Police investigators will frequently request that witnesses to a crime provide verbal descriptions of the alleged perpetrator. Such descriptions provide critical information that the police use throughout an investigation, from the identification of possible suspects in the vicinity of the crime, to the selection of photographs for mug books or lineup identification arrays, to the construction of sketches or composites that may be distributed to the general public. Although descriptions of persons are often accurate, they unfortunately also tend to lack sufficient detail to single out an individual suspect.
Quantity versus Quality of Person Descriptions
Numerous archival studies have examined the quantity and quality of person descriptions provided in real cases. On average, witnesses tend to provide between 7 and 10 descriptors, and these descriptors tend to be quite consistent (or congruent) with the defendant who is subsequently identified. Unfortunately, the vast majority of descriptors provided by witnesses are general, including characteristics such as gender, race, age, height, weight, build, and complexion. Aspects of the clothing worn by the perpetrator are also frequently mentioned, but such features provide only a brief opportunity for use in identifying a suspect in the immediate aftermath of a crime. More specific facial features (such as eye color, hair color or style, and face shape) are rarely mentioned by witnesses, and those that are included tend to focus on the upper portions of the face. Taken together, witnesses appear to provide an accurate general impression of the perpetrator but often fail to include more specific facial details. Laboratory studies of witness descriptions tend to concur with studies of real witnesses, indicating that although witnesses generally provide accurate descriptions, they rarely include descriptors that might be useful for individuating a target face.
Factors That Influence Description Accuracy
Research suggests that a variety of cognitive and social psychological factors can influence the accuracy of a witness’s description. First, encoding-based factors are those that occur around the time of the critical event when the witness interacts with or views the perpetrator. For example, low levels of illumination, greater distance between the witness and the perpetrator, a brief amount of time for viewing the perpetrator, the experience of stress or anxiety on the part of the witness (sometimes based on the presence of a weapon), and a witness under the influence of alcohol or drugs have all been shown to reduce the accuracy and completeness of person descriptions. Second, a subset of factors may occur between the time of encoding and retrieval of the description (i.e., during the retention interval) to influence the accuracy of a witness’s description. For example, longer delays between encoding and retrieval have been shown to significantly reduce the quality of descriptions provided by witnesses, and exposure to “misinformation” (as described later in this research paper) has been demonstrated to significantly impair a witness’s memory and thereby his or her person description.
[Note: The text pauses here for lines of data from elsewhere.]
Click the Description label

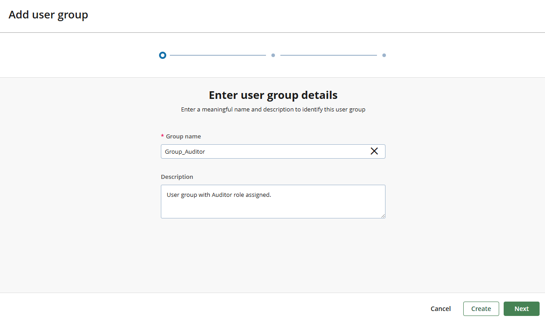pyautogui.click(x=177, y=177)
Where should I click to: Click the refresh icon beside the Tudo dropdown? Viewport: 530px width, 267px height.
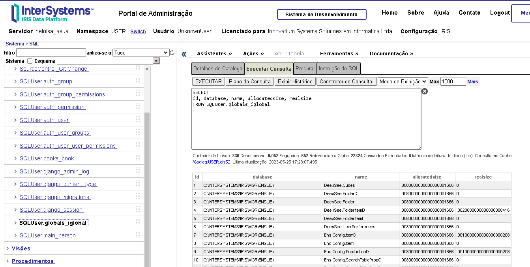172,53
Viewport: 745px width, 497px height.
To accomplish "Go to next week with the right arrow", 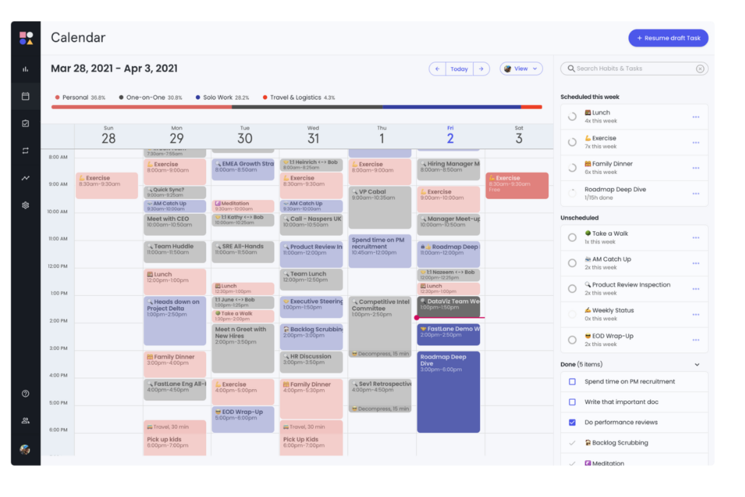I will [x=482, y=68].
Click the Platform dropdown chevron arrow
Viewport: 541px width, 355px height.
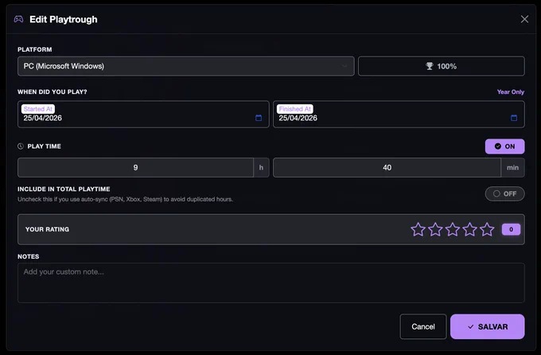tap(344, 66)
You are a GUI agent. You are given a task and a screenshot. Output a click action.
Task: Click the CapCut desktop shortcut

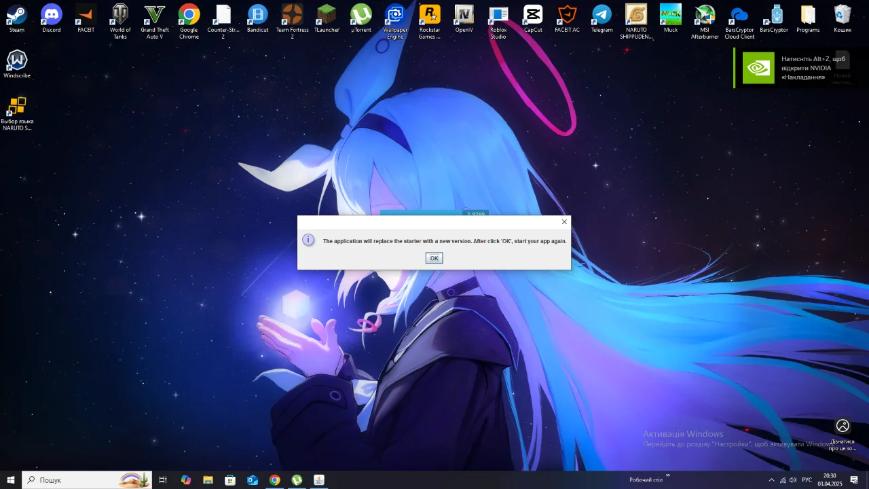(x=533, y=19)
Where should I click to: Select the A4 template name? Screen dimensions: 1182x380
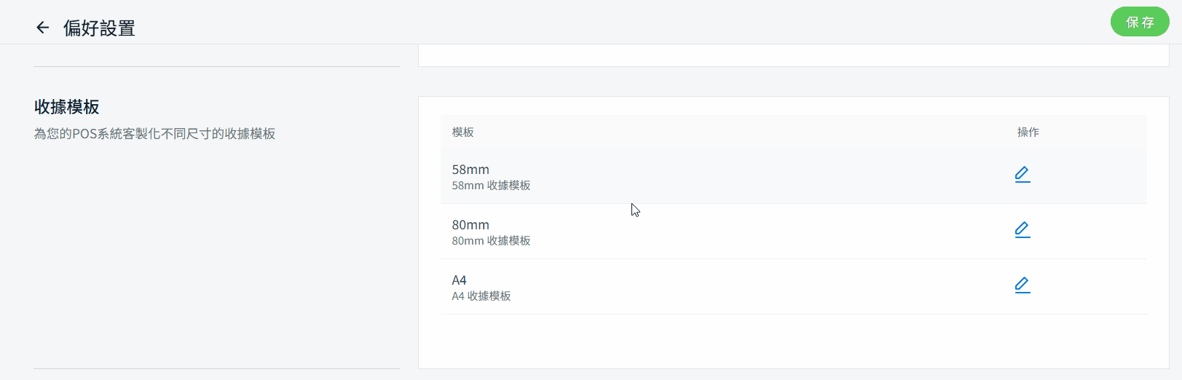pos(459,280)
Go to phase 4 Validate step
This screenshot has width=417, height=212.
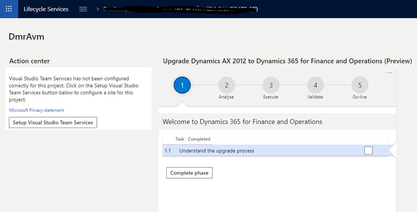(315, 85)
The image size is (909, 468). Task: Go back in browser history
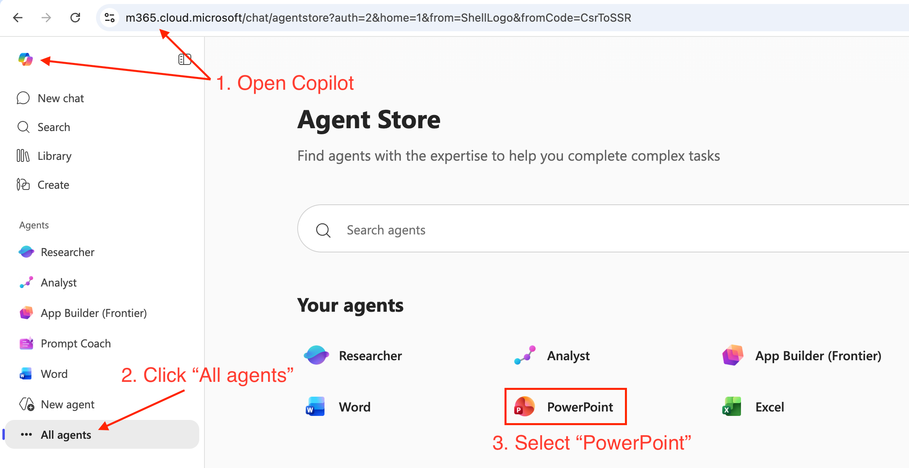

Finally, certain characteristics of the witness can influence the quality of his or her person description. In particular, adults tend to provide more detailed descriptions than do children, though few differences in the accuracy of person descriptions have been noted between these two populations. Similarly, young adults are superior at recalling person descriptions when compared with middle-aged and elderly adults. Interestingly, unlike the cross-race effect in face identification, few differences in accuracy have been noted when individuals attempt to describe faces of another, less familiar race or ethnicity.
Methods for Obtaining Person Descriptions
Interviewing techniques such as feature checklists, cued recall, and free-recall methods are well-established practices of investigators for eliciting person descriptions from eyewitnesses. Regardless of which technique is used, however, acquiring a complete yet accurate description has proven to be very difficult. Probably, the most common method for obtaining person descriptions is simply to ask the witness to freely describe what they remember about the perpetrator. While this free-recall technique regularly leads to highly accurate descriptions, critical details of distinguishing characteristics are often omitted from recall. Consequently, it is common practice for investigators to ask more direct, follow-up questions about specific features (e.g., “Do you remember if the man had facial hair?”) or to attempt to confirm the identity of a suspect that they have identified (e.g., “Did the man have short black hair and blue eyes?”). Studies suggest that such leading questions can be very dangerous in that they can “misinform” a witness’s original memory for the perpetrator and subsequently impair his or her ability to both provide an accurate description and identify the perpetrator. Research on feature checklist techniques similarly suggest that providing witnesses with numerous descriptors regarding a face can create confusion in memory and lead them to report the presence of features that they are actually unsure of. Finally, witnesses to a crime are often asked to describe the perpetrator many times over the course of an investigation. Research suggests that this process of repeated retrieval can have both positive and negative effects. On the positive side, repeatedly recalling information has been shown to lead to increases in recalled information and to offer some “protection” to the memory trace. Unfortunately, erroneous details generated during early retrieval episodes are also repeatedly recalled over time with increased confidence.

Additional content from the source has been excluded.